Zu erledigende Aufgabe: Gib alles von der Zeile mit „The height and width of the screenshot is (784, 1552).“ bis hinunter zum Ende der Auflistung wortgetreu wieder, wobei beide Enden dazugehören. Lass die Bilder in deiner Antwort weg.

· · · · · · ·

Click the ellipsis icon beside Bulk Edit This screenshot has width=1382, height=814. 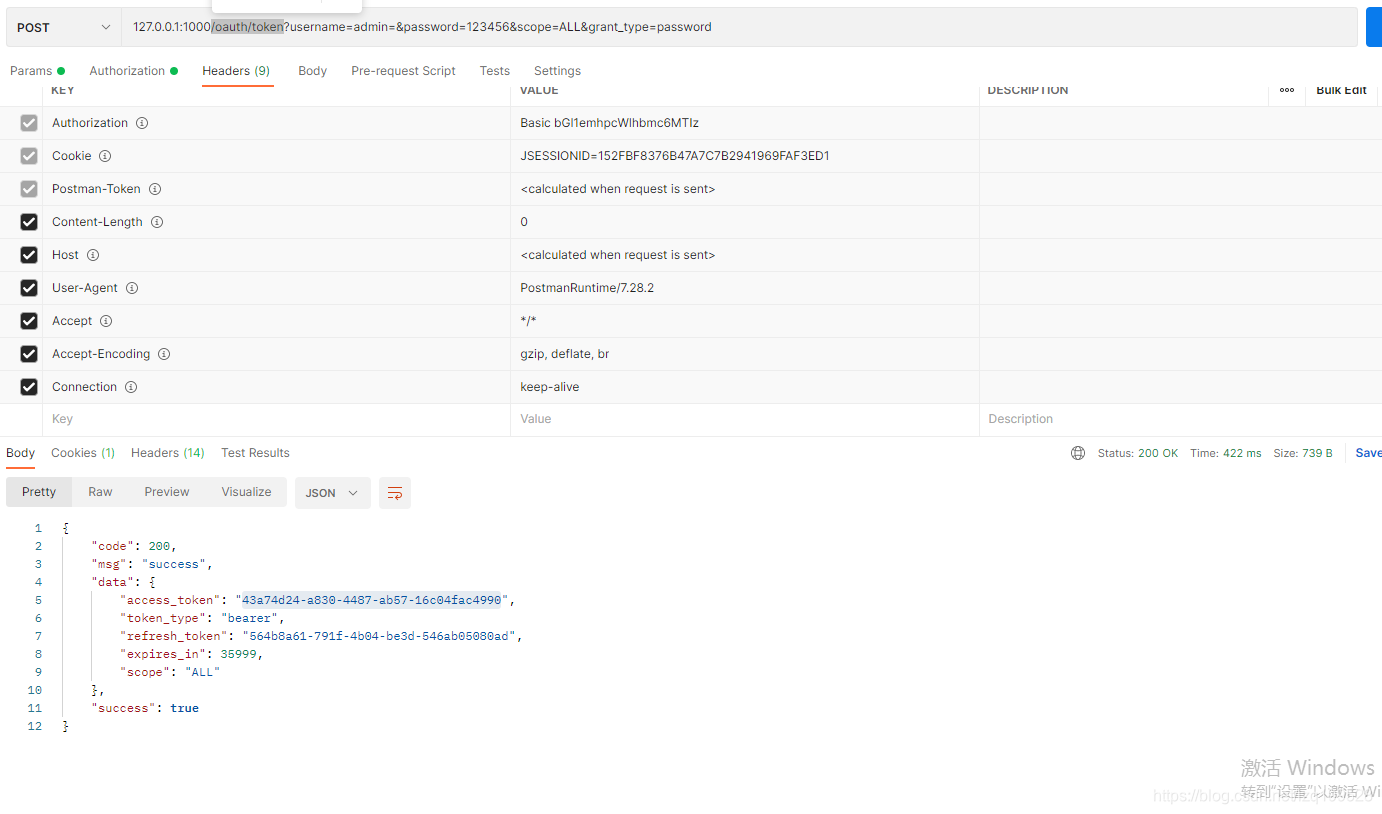1287,90
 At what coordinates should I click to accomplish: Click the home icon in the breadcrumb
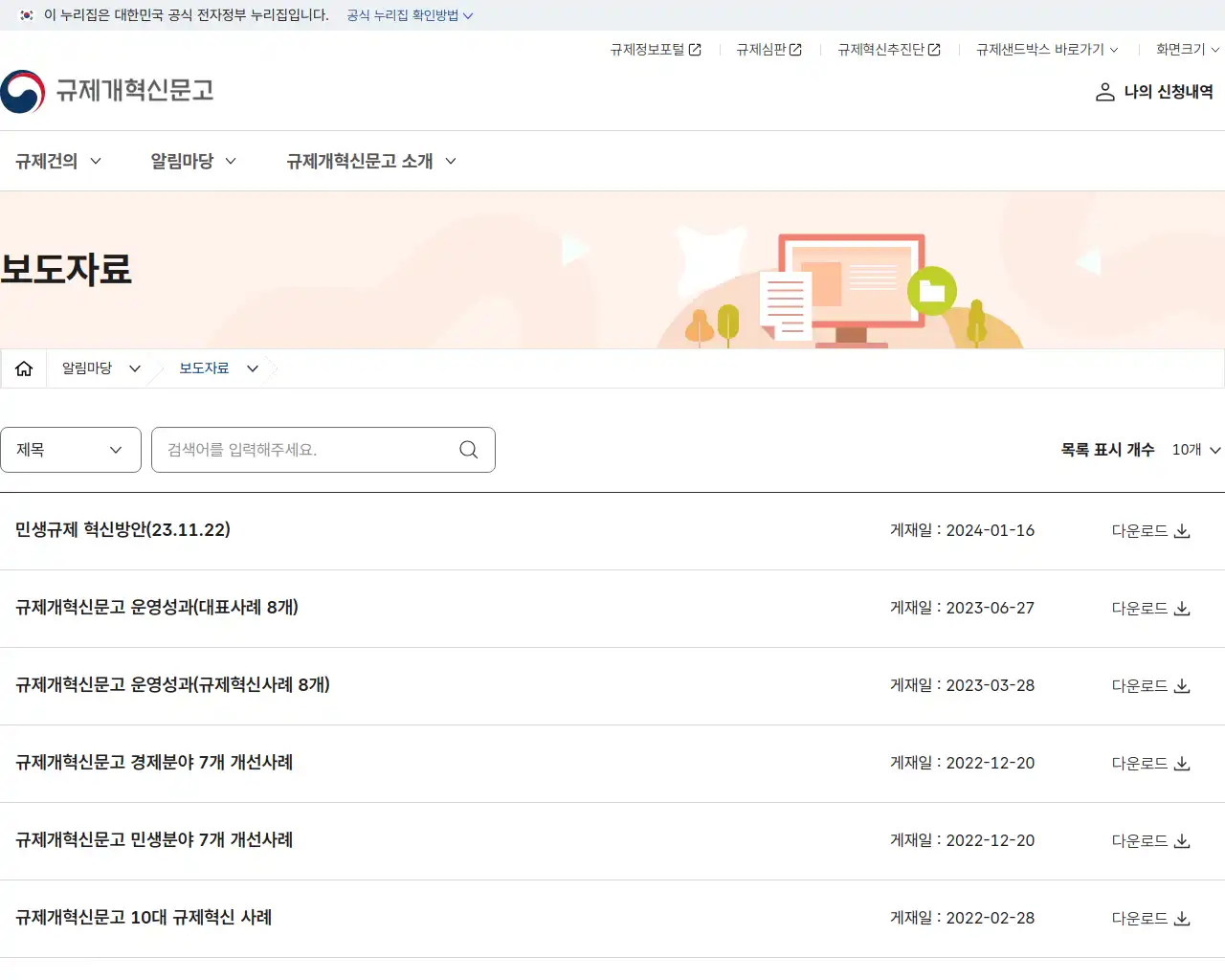click(24, 368)

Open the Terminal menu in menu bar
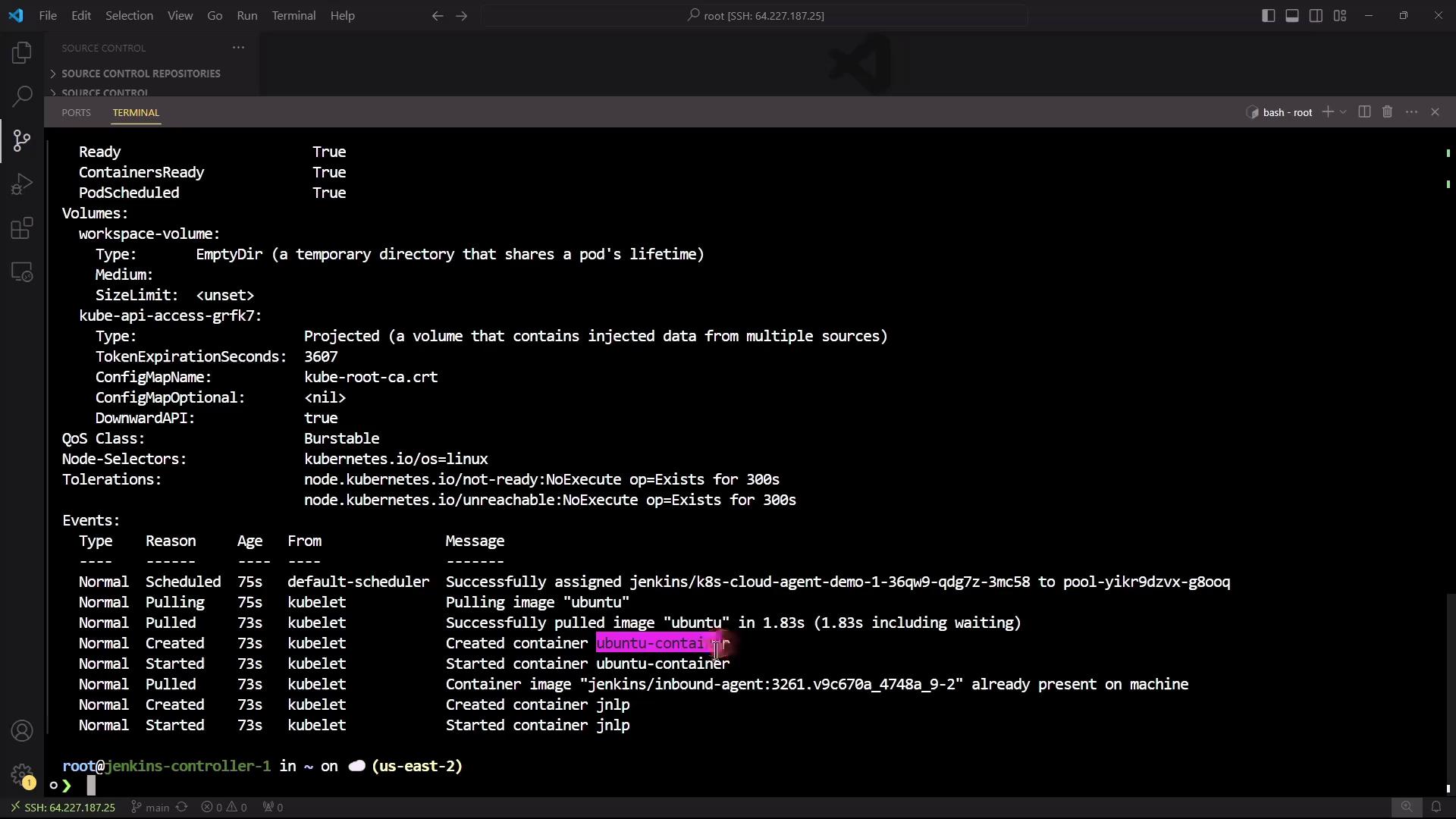coord(293,15)
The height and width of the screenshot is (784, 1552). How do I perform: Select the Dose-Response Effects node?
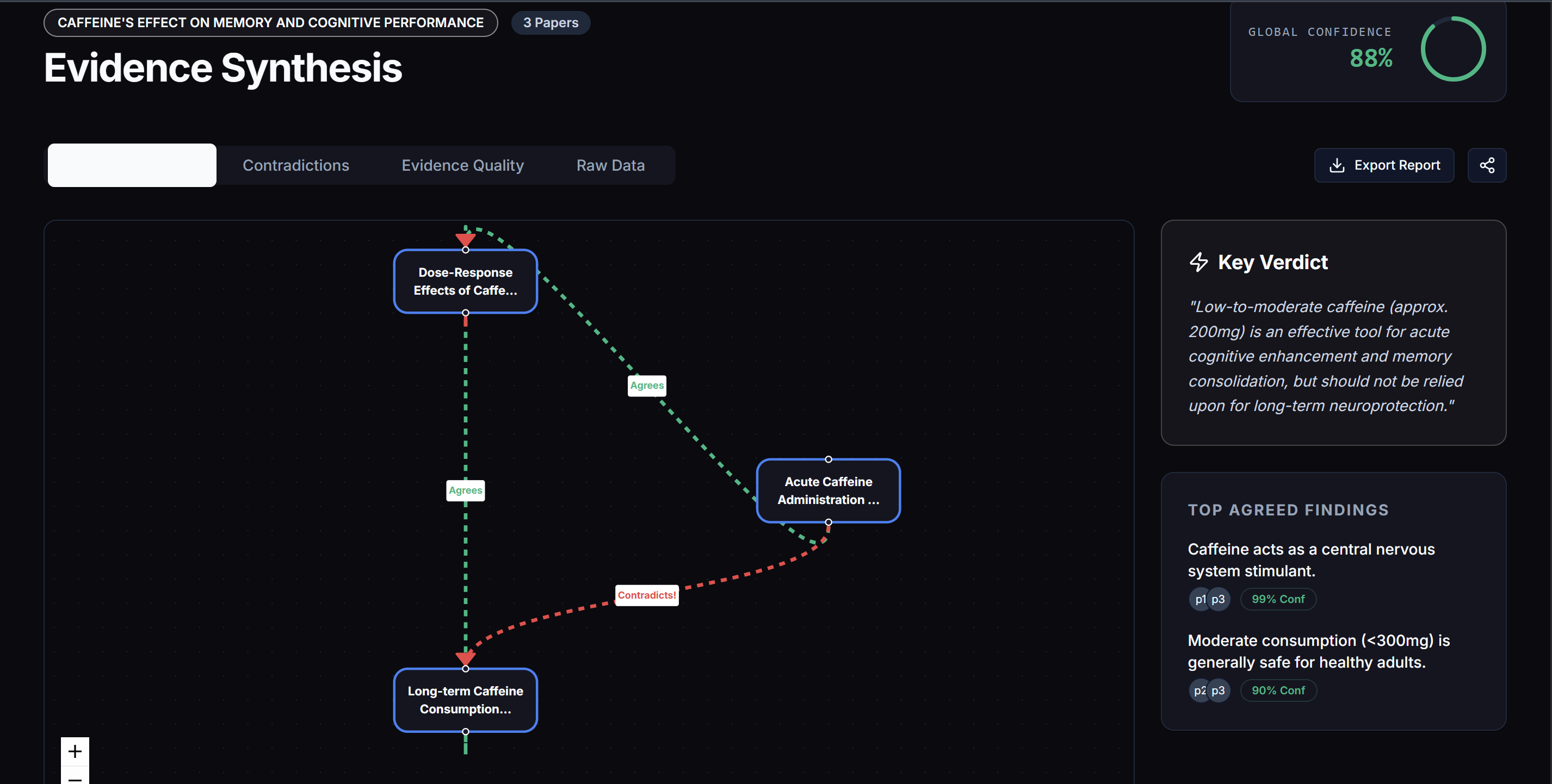[x=465, y=281]
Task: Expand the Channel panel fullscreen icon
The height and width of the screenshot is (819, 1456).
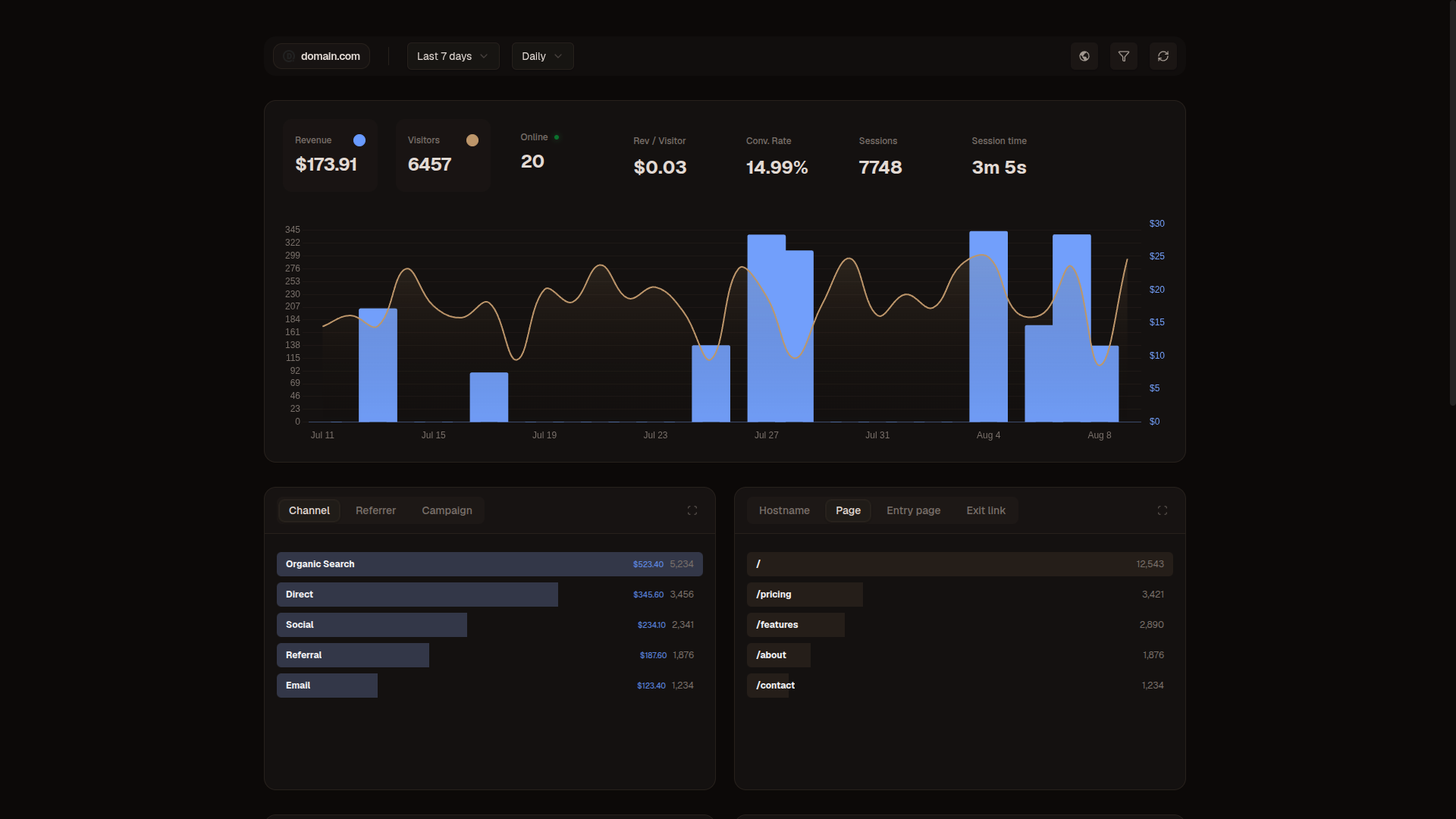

· · · · · · ·

Übungsergebnis:
The height and width of the screenshot is (784, 1552). How do I perform: Select the Dose-Response Effects node?
[x=465, y=281]
Task: Expand the Channel panel fullscreen icon
The height and width of the screenshot is (819, 1456).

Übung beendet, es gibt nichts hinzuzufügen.